Have you noticed how you plod through some books you’re writing and others seem to write themselves? Why is that, do you think? Peril by Ponytail, my upcoming mystery release, was a breeze compared to some of my other stories. I had a wealth of research material from my trip to Arizona. Not only did I stay on a dude ranch similar to the one where Marla and Dalton honeymoon in the story, but I explored a copper mine, hunted spirits at a haunted hotel, toured a cave, visited ghost towns, and more. With such an abundance of historical and sensory details, I had too much material for one book. The story sprang from the setting and the characters I’d placed there. Photos brought me back to the locale along with my detailed notes. I didn’t lack for words to fill in the pages.

PerilbyPonytail

My next story, Facials Can Be Fatal, is a different story…figuratively as well as literally. Based back in my hairdresser sleuth’s hometown, it involves a client who dies in the middle of getting a facial. The method of death tripped me up, and it took me weeks to decide Howdunit. Then I created my ring of suspects, but it wasn’t enough. The spark was missing. When I hit upon a historical angle and the idea of a deserted theme park, those two elements hit the ball into the field. Now I was off and running. I’d needed that ember to ignite the flame of creative passion.

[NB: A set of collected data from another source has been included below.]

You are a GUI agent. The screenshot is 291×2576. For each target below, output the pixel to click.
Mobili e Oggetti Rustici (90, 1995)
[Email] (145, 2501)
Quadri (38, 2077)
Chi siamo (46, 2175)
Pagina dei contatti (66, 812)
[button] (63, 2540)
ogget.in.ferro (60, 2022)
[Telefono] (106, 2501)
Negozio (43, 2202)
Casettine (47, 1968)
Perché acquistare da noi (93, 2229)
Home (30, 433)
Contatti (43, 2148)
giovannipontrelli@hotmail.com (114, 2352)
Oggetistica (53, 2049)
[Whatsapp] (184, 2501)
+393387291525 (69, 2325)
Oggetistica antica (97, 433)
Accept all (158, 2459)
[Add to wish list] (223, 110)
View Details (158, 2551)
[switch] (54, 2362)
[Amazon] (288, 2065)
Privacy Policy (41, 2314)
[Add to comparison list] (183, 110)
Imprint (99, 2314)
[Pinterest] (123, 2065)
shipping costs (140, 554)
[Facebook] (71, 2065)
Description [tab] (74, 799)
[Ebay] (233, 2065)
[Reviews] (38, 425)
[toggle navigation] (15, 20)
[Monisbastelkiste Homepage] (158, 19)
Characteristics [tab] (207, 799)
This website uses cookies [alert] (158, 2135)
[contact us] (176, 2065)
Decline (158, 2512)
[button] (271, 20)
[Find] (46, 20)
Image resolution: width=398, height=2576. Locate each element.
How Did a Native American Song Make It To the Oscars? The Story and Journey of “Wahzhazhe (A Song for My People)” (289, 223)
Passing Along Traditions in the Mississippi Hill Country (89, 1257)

Now I’m writing the sequel, since #14 in my series directly follows book #13. Normally, I write a detailed synopsis before the writing process begins. In this case, I wrote four pages of plotting notes that essentially go from Point A to Point B without much in between. A mystery doesn’t work without twists and turns. My normal synopsis runs 12-15 pages. But just by winging it, I’m already up to page 40 in the story. I’m not sure where I am going. I have hazy images of the suspects and their motives in my head. And I haven’t yet hit upon the angle that’ll make my pulse race.

Do I need it? Maybe not.

I sit down every morning with the blank page in front of me and my five pages a day goal, and those words somehow get filled in. I expect at any time to get stuck due to insufficient plotting, but it hasn’t happened yet. This is a different kind of mystery for me. It’s not a “dead body up front” kind of story. There’s been an accident, and we aren’t sure yet if it was intentional or not. Meanwhile, I’m going with the flow to see where it takes me.

Does this happen to you? Are some stories easier to write than others? What do you think makes the difference?